A to wypisują ze małolat wpakował się nie pod a w bok samochodu czyli kierujaca była już na przejściu i w żaden sposób nawet gdyby chciała nie mogła ustąpić im pierwszeństwa .Druga spraw to to ze dwóch się zatrzymalo czyli zdroworozsądkowo doszli do wniosku że nie dadzą rady przejechać a kolega miał widać inne zdanie, jak dla mnie ewidentne wtargnięcie rowerzysty na PDP.

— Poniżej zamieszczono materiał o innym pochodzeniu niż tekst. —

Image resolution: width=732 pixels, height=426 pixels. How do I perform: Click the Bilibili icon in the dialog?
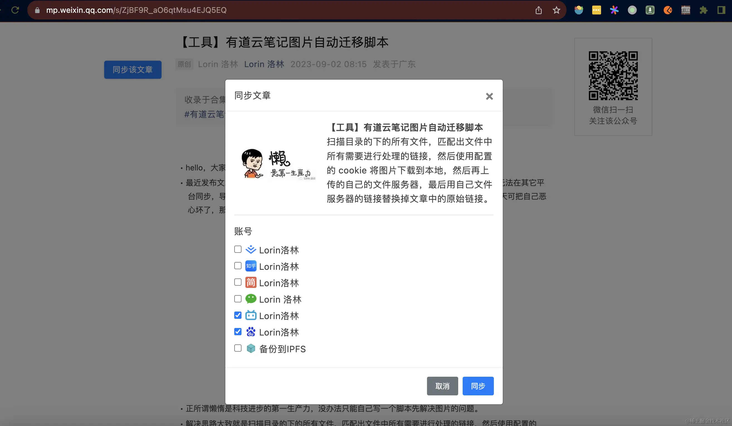[250, 315]
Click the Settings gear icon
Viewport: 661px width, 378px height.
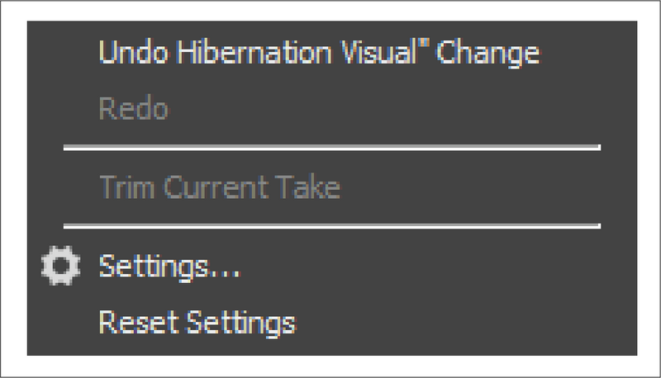(x=60, y=267)
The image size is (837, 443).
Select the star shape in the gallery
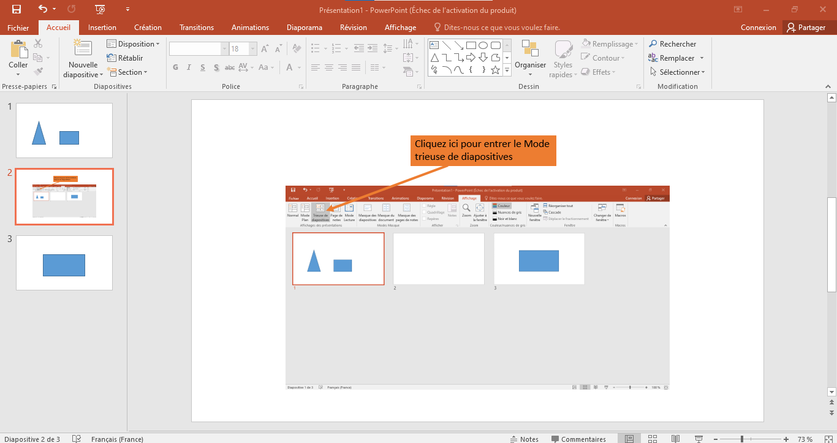tap(495, 70)
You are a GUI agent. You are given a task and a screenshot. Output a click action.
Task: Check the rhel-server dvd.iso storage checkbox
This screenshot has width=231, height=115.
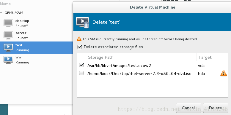pos(81,73)
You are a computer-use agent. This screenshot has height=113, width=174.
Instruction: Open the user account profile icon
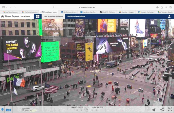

„Przed przejściem stali piesi… Jadąca MIAŁA OBOWIĄZEK !!! ustąpić im pierwszeństwa” – kpisz sobie, wymyślając przepisy ad hoc. A które z rodziców opiekowało się 9-letnim rowerzystą? Jak zapewne wiesz, dzieci do lat 10 nie mają prawa poruszać się rowerem bez nadzoru dorosłych. Emocje opadną i za brak należytej opieki nad dzieckiem i narażenie go na utratę zdrowia i życia odpowiedzą prawni opiekunowie.